Task requirements: Lift out, unaltered, the lines of the material below between the line holding "Cookies Settings (1060, 1343)" and the line holding "About (736, 75)", counting both.

The data:
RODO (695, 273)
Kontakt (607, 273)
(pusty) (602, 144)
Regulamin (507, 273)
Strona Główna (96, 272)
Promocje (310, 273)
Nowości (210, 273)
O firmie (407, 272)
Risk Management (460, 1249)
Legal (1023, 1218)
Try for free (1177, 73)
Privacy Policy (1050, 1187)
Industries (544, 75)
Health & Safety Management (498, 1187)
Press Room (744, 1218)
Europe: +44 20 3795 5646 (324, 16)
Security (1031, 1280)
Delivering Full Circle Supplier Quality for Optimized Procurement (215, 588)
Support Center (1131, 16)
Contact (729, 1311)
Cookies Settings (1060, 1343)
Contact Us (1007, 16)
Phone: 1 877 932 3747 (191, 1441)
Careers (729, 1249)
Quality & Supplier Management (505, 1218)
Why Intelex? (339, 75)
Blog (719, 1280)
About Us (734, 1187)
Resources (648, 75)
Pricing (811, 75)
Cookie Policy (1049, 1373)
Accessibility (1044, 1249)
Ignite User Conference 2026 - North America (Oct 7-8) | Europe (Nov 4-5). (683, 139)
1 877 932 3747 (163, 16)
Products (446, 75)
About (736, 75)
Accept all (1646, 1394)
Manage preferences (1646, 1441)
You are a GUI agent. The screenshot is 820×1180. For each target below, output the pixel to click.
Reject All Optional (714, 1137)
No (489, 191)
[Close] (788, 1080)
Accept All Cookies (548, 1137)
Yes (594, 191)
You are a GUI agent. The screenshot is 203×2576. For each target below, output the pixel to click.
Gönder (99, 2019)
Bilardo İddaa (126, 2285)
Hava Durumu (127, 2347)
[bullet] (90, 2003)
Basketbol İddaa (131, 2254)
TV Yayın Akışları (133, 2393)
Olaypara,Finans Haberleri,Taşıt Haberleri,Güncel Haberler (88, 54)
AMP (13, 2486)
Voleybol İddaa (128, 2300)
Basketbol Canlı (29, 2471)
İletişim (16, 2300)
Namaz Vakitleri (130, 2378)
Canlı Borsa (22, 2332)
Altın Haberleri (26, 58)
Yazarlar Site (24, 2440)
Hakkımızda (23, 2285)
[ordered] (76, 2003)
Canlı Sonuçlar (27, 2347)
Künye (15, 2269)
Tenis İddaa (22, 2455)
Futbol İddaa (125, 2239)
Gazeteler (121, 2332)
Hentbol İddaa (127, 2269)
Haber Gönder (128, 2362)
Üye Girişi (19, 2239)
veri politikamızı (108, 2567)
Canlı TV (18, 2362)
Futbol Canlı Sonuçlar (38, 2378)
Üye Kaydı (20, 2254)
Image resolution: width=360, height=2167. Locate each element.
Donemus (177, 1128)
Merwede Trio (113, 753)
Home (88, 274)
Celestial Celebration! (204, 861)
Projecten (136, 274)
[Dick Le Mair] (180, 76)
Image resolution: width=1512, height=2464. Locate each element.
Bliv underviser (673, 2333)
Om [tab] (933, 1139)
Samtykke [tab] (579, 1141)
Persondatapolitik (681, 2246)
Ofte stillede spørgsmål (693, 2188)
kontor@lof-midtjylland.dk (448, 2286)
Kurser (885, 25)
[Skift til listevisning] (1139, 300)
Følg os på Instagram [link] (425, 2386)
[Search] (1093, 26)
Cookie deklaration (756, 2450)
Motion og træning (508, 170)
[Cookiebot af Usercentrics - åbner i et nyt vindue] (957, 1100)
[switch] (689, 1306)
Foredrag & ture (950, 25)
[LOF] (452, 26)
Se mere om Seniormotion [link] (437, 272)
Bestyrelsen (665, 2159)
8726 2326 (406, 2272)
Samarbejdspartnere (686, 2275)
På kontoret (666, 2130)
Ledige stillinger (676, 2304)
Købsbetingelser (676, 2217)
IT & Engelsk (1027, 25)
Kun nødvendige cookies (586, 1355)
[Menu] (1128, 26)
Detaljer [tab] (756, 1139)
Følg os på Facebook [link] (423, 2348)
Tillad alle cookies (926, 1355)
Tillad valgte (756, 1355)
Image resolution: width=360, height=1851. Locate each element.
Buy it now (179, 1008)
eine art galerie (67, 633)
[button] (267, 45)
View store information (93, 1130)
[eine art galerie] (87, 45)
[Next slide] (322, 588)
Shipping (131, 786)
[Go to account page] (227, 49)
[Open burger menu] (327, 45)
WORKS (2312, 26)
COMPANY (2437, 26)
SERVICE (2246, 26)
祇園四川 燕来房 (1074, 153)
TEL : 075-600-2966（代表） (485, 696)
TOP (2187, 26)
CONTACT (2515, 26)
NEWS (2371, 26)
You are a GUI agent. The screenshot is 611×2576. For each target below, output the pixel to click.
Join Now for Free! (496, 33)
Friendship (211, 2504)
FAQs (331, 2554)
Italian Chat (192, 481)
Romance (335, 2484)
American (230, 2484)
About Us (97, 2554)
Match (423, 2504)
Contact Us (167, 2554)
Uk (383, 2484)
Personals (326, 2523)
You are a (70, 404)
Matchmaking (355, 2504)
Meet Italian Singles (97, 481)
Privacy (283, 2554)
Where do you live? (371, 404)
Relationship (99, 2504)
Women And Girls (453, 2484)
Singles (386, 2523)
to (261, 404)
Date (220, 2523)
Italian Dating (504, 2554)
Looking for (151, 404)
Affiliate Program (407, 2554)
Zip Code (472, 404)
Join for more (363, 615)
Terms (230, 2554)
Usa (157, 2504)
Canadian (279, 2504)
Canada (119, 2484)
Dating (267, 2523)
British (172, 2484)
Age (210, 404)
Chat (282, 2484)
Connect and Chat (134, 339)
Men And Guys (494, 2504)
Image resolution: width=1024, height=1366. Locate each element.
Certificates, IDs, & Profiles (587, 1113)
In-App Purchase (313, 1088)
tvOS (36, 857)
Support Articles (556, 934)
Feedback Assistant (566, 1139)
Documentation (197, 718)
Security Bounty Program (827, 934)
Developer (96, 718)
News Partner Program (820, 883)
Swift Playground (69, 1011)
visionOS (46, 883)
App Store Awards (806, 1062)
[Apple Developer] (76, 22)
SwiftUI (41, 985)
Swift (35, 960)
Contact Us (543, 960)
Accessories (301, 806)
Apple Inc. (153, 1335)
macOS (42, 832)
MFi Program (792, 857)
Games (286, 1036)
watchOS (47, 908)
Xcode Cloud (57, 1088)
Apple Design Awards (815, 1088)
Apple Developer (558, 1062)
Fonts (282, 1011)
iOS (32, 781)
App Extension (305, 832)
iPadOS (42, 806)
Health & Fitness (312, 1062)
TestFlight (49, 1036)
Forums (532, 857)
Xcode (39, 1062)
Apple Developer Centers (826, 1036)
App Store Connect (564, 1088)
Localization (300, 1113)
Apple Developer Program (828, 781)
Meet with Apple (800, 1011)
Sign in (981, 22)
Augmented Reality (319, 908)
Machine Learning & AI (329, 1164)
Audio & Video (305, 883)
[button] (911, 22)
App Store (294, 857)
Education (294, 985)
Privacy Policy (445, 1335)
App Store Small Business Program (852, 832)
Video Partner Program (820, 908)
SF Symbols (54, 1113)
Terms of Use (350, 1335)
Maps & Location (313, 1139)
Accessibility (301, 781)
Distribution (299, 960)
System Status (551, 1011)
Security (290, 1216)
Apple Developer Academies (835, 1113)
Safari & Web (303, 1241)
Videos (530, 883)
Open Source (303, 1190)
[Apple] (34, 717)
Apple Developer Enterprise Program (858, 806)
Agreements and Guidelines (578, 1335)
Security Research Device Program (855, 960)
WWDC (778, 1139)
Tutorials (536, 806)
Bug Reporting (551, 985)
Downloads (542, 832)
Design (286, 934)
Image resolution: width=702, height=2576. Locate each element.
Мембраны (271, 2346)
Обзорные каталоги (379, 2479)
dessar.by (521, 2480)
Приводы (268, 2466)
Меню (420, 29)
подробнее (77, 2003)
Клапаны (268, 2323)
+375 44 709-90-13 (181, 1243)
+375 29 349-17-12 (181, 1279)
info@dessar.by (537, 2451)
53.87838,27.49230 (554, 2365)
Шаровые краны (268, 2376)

Task solution:
Cookies Settings (1060, 1343)
Contact Us (1007, 16)
Phone: 1 877 932 3747 (191, 1441)
Careers (729, 1249)
Quality & Supplier Management (505, 1218)
Why Intelex? (339, 75)
Blog (719, 1280)
About Us (734, 1187)
Resources (648, 75)
Pricing (811, 75)
Cookie Policy (1049, 1373)
Accessibility (1044, 1249)
Ignite User Conference 2026 - North America (Oct 7-8) | Europe (Nov 4-5). (683, 139)
1 877 932 3747 (163, 16)
Products (446, 75)
About (736, 75)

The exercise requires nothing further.